小問 1:
ニュースの扱いに関する記事について、次の問いに答えよ。
(a) 就業規則で、どのような場合に懲戒解雇ができると定めている会社が多いとされているか。
(b) ニュースの基準について解説しているのは誰か。
(c) 事故では、どのような事故ほど紙面を割く割合が高くなるとされているか。

記事:

----------

企業に限らず個人でも、事件や不祥事、醜聞などが発覚し、マスコミに報道されると社会的なイメージは確実に失墜する。さらに就業規則で、「私生活上の非違行為」によって「会社の名誉信用を傷つけ」た場合には懲戒解雇ができると定めている会社が多く、報道によって犯罪が広く社会に知られることで、解雇されることは多いのだ。

新聞や週刊誌、テレビを見れば政治の話題や企業関連記事に始まり、事件や犯罪、事故、さらには芸能人のスキャンダルまで、日々、膨大な量のさまざまなニュースが流されている。こうしたニュースは、どういう基準で記事になるのだろうか。全国紙の社会部デスクが解説する。

「ニュース性の高い犯罪や事故には、殺人事件、企業の不祥事や犯罪、自動車・航空機事故などがあります。多くのニュースの中からどれを記事にするか、その扱いの大きさをどうするか、特に新聞社にマニュアルがあるわけではありません。殺人事件では異常性や悲惨さにもよるし、事故では鉄道、航空機事故など死者数の多い事故ほど紙面を割く割合は高くなります」

要は話題性、重大性、公共性、社会性などを総合的に判断して、記事として掲載するということだ。

----------

抜粋資料:
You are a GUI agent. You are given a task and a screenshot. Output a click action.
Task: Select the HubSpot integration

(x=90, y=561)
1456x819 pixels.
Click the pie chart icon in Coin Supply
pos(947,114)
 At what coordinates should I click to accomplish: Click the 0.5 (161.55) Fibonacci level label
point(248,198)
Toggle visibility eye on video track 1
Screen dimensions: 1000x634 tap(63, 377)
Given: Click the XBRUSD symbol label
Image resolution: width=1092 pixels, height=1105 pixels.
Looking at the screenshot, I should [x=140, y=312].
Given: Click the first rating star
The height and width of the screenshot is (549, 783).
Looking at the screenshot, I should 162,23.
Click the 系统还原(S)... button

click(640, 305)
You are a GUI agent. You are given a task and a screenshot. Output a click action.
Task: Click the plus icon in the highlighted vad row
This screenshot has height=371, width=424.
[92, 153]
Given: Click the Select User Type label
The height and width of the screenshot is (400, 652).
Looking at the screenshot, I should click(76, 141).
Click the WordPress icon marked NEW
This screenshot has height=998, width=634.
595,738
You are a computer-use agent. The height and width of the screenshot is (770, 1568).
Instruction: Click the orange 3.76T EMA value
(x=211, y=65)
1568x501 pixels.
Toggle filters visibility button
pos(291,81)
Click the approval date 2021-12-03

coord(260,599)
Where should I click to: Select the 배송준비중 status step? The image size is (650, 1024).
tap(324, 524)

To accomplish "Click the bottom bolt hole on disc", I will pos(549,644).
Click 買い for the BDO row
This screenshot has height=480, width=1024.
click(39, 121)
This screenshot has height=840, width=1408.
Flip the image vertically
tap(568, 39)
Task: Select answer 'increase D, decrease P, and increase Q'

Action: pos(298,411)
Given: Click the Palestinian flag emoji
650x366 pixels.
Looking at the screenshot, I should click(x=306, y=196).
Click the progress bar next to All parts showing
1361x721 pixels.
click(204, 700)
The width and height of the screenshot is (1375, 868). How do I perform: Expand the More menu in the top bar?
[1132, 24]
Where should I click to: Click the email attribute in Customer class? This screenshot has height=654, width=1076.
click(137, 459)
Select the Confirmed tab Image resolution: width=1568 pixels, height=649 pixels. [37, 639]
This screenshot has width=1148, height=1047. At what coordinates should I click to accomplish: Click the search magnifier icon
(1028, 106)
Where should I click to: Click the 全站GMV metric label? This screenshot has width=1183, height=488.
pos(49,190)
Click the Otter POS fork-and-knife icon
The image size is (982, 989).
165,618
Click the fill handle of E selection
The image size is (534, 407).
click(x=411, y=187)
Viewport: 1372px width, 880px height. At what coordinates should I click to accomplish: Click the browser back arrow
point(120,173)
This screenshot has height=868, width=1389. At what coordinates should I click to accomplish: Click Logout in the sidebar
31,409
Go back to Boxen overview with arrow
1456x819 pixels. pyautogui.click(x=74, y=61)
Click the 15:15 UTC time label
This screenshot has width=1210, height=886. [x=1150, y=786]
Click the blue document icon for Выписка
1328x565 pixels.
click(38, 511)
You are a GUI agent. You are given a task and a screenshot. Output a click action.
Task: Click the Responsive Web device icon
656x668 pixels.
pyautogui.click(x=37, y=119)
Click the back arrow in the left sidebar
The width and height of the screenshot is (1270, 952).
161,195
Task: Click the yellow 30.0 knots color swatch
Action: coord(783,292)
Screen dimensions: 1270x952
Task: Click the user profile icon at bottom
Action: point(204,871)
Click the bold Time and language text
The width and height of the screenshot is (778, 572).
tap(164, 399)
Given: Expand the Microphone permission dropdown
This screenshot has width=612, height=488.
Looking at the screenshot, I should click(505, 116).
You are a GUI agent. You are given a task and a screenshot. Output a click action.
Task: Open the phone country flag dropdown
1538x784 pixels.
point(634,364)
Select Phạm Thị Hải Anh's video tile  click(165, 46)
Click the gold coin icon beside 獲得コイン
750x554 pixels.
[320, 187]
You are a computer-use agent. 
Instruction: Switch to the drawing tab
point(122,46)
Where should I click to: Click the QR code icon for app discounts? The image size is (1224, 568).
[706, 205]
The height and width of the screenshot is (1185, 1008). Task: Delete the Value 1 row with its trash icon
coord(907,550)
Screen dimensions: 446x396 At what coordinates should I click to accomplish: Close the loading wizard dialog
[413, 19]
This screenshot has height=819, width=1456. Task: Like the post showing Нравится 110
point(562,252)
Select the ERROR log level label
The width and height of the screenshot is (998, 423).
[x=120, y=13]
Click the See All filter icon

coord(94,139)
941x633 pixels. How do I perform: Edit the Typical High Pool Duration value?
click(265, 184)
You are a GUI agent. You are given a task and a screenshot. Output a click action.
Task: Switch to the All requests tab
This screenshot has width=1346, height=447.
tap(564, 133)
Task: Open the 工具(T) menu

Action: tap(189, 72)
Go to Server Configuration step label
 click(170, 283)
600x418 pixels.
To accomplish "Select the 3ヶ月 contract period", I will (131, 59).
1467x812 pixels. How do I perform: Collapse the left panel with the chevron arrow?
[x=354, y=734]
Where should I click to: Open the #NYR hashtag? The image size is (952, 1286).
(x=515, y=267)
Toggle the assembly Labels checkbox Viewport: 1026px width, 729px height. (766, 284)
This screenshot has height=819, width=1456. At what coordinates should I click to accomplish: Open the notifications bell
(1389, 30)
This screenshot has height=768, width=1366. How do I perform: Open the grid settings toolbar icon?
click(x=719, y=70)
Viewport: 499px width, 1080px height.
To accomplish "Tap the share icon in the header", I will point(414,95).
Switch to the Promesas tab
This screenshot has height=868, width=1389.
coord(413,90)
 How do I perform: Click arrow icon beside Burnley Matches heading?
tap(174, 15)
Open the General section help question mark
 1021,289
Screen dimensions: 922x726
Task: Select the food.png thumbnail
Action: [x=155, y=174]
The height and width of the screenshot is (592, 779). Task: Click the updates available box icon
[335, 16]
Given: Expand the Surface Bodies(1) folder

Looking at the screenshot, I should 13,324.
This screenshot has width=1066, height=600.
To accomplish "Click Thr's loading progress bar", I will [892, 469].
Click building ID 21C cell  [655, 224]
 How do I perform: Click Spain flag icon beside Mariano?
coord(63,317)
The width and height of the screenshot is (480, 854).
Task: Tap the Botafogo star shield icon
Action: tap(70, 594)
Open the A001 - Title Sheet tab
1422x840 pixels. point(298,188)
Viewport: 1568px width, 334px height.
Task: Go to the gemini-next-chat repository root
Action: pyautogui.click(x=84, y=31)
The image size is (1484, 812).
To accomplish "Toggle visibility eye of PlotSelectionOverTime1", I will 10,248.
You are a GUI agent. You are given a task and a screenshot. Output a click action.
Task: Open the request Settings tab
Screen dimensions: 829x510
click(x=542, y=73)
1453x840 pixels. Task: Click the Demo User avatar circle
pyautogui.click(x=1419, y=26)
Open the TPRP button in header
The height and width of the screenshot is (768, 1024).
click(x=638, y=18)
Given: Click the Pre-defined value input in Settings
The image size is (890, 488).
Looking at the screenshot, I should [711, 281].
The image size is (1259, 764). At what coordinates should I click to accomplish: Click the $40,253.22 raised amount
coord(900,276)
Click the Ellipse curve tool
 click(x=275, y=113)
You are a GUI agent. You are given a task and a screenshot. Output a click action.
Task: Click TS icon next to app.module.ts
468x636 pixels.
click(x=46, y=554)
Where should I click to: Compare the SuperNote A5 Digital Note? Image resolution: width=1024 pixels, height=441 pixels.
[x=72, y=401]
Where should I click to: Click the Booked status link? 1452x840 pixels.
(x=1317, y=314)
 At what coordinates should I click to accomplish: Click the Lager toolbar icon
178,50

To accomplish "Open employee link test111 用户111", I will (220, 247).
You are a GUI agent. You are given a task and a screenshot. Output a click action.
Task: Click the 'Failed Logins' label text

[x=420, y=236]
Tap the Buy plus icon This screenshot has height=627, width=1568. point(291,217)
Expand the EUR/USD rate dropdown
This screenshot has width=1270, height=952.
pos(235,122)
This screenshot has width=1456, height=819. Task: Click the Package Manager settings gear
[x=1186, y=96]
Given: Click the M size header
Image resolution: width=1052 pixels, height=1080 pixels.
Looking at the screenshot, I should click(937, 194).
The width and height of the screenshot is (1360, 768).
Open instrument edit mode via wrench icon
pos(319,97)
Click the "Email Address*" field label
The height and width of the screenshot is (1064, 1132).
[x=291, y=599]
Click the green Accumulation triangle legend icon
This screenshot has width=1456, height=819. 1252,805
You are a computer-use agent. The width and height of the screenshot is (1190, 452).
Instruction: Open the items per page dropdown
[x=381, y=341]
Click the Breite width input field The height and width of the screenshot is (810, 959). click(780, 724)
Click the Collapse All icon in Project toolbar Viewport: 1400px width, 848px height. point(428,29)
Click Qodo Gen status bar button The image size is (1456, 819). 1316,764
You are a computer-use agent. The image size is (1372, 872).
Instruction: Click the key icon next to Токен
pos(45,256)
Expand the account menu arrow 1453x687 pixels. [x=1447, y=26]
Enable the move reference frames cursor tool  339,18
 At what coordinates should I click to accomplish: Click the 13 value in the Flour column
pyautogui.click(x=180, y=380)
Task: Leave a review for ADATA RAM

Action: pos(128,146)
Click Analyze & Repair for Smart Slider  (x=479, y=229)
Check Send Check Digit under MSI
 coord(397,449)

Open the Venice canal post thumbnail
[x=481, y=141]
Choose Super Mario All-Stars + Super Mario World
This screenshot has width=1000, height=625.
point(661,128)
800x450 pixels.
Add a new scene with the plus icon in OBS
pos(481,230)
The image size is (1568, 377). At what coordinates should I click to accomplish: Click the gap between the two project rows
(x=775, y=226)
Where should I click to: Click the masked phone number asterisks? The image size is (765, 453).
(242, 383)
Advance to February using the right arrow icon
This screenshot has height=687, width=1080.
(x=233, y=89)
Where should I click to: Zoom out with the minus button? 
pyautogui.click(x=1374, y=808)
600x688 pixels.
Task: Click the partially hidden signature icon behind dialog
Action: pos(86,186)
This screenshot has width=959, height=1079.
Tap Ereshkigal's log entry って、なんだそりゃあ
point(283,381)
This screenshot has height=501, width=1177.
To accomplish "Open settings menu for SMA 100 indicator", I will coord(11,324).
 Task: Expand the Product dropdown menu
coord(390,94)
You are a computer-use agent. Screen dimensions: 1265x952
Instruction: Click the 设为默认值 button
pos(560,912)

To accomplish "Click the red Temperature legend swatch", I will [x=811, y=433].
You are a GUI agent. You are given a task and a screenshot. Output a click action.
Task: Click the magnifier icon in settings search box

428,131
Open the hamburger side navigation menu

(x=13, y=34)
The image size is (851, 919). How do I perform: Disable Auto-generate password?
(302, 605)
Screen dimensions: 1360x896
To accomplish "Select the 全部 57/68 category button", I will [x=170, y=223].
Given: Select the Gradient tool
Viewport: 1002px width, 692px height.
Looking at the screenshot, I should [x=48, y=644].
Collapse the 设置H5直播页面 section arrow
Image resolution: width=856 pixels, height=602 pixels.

----------

小問 2: 上に掲げた行のうち、「status」という語を含む行をすべて示せ。

解答 1:
(a) 「私生活上の非違行為」によって「会社の名誉信用を傷つけ」た場合。
(b) 全国紙の社会部デスク。
(c) 鉄道、航空機事故など死者数の多い事故。

解答 2:
Where should I click to: Select the 배송준비중 status step? The image size is (650, 1024).
Where should I click to: Click the Booked status link? 1452x840 pixels.
Click Qodo Gen status bar button The image size is (1456, 819). 1316,764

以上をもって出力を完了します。